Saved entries
****************************************

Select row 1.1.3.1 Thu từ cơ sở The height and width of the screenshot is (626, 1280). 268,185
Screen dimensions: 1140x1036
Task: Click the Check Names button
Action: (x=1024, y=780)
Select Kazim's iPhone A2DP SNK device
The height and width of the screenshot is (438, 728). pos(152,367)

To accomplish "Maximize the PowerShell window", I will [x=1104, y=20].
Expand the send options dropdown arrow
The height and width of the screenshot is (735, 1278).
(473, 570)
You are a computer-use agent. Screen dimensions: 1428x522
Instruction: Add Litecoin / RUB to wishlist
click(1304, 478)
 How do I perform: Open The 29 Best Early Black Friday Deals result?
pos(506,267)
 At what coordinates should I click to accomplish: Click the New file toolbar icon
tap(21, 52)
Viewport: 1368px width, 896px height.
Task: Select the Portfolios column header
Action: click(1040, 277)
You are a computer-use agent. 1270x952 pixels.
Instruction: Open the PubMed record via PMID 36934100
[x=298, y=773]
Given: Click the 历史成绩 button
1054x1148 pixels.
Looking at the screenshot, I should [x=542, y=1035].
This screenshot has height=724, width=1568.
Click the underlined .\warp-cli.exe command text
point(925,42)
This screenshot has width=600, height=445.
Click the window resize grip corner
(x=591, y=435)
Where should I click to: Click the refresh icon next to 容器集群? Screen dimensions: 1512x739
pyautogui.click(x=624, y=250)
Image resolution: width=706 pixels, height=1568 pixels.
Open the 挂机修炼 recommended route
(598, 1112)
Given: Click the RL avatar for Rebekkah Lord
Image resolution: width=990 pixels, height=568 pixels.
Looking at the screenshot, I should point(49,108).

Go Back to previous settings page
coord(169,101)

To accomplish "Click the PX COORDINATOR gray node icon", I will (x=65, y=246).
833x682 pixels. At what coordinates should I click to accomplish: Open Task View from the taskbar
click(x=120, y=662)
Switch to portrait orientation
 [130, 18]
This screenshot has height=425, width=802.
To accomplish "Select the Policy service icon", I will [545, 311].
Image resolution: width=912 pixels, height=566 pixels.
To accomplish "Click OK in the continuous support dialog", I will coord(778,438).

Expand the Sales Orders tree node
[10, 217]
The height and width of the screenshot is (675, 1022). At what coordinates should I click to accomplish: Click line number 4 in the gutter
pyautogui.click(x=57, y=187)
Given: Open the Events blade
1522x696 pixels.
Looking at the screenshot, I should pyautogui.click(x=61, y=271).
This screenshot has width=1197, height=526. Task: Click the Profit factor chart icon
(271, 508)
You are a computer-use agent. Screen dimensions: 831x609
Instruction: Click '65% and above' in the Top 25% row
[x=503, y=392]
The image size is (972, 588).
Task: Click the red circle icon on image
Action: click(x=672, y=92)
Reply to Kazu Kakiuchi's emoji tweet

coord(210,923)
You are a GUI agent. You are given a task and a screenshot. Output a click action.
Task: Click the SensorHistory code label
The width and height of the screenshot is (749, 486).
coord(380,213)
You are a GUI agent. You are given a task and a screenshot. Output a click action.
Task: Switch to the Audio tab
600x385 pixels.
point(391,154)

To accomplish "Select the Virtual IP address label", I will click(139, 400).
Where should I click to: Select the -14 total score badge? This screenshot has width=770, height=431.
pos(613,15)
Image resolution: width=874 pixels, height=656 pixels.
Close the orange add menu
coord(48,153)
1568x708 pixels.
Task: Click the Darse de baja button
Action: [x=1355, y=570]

****************************************

* _Aim of the exercise_: Retype each entry exactly.

* _Output below_:
Select row 1.1.3.1 Thu từ cơ sở The height and width of the screenshot is (626, 1280). 268,185
Screen dimensions: 1140x1036
Task: Click the Check Names button
Action: (x=1024, y=780)
Select Kazim's iPhone A2DP SNK device
The height and width of the screenshot is (438, 728). pos(152,367)

To accomplish "Maximize the PowerShell window", I will [x=1104, y=20].
Expand the send options dropdown arrow
The height and width of the screenshot is (735, 1278).
(473, 570)
You are a computer-use agent. Screen dimensions: 1428x522
Instruction: Add Litecoin / RUB to wishlist
click(1304, 478)
 How do I perform: Open The 29 Best Early Black Friday Deals result?
pos(506,267)
 At what coordinates should I click to accomplish: Click the New file toolbar icon
tap(21, 52)
Viewport: 1368px width, 896px height.
Task: Select the Portfolios column header
Action: click(1040, 277)
You are a computer-use agent. 1270x952 pixels.
Instruction: Open the PubMed record via PMID 36934100
[x=298, y=773]
Given: Click the 历史成绩 button
1054x1148 pixels.
Looking at the screenshot, I should [x=542, y=1035].
This screenshot has height=724, width=1568.
Click the underlined .\warp-cli.exe command text
point(925,42)
This screenshot has width=600, height=445.
Click the window resize grip corner
(x=591, y=435)
Where should I click to: Click the refresh icon next to 容器集群? Screen dimensions: 1512x739
pyautogui.click(x=624, y=250)
Image resolution: width=706 pixels, height=1568 pixels.
Open the 挂机修炼 recommended route
(598, 1112)
Given: Click the RL avatar for Rebekkah Lord
Image resolution: width=990 pixels, height=568 pixels.
Looking at the screenshot, I should point(49,108).

Go Back to previous settings page
coord(169,101)

To accomplish "Click the PX COORDINATOR gray node icon", I will (x=65, y=246).
833x682 pixels. At what coordinates should I click to accomplish: Open Task View from the taskbar
click(x=120, y=662)
Switch to portrait orientation
 [130, 18]
This screenshot has height=425, width=802.
To accomplish "Select the Policy service icon", I will [545, 311].
Image resolution: width=912 pixels, height=566 pixels.
To accomplish "Click OK in the continuous support dialog", I will coord(778,438).

Expand the Sales Orders tree node
[10, 217]
The height and width of the screenshot is (675, 1022). At what coordinates should I click to accomplish: Click line number 4 in the gutter
pyautogui.click(x=57, y=187)
Given: Open the Events blade
1522x696 pixels.
Looking at the screenshot, I should pyautogui.click(x=61, y=271).
This screenshot has width=1197, height=526. Task: Click the Profit factor chart icon
(271, 508)
You are a computer-use agent. Screen dimensions: 831x609
Instruction: Click '65% and above' in the Top 25% row
[x=503, y=392]
The image size is (972, 588).
Task: Click the red circle icon on image
Action: click(x=672, y=92)
Reply to Kazu Kakiuchi's emoji tweet

coord(210,923)
You are a GUI agent. You are given a task and a screenshot. Output a click action.
Task: Click the SensorHistory code label
The width and height of the screenshot is (749, 486).
coord(380,213)
You are a GUI agent. You are given a task and a screenshot. Output a click action.
Task: Switch to the Audio tab
600x385 pixels.
point(391,154)

To accomplish "Select the Virtual IP address label", I will click(139, 400).
Where should I click to: Select the -14 total score badge? This screenshot has width=770, height=431.
pos(613,15)
Image resolution: width=874 pixels, height=656 pixels.
Close the orange add menu
coord(48,153)
1568x708 pixels.
Task: Click the Darse de baja button
Action: [x=1355, y=570]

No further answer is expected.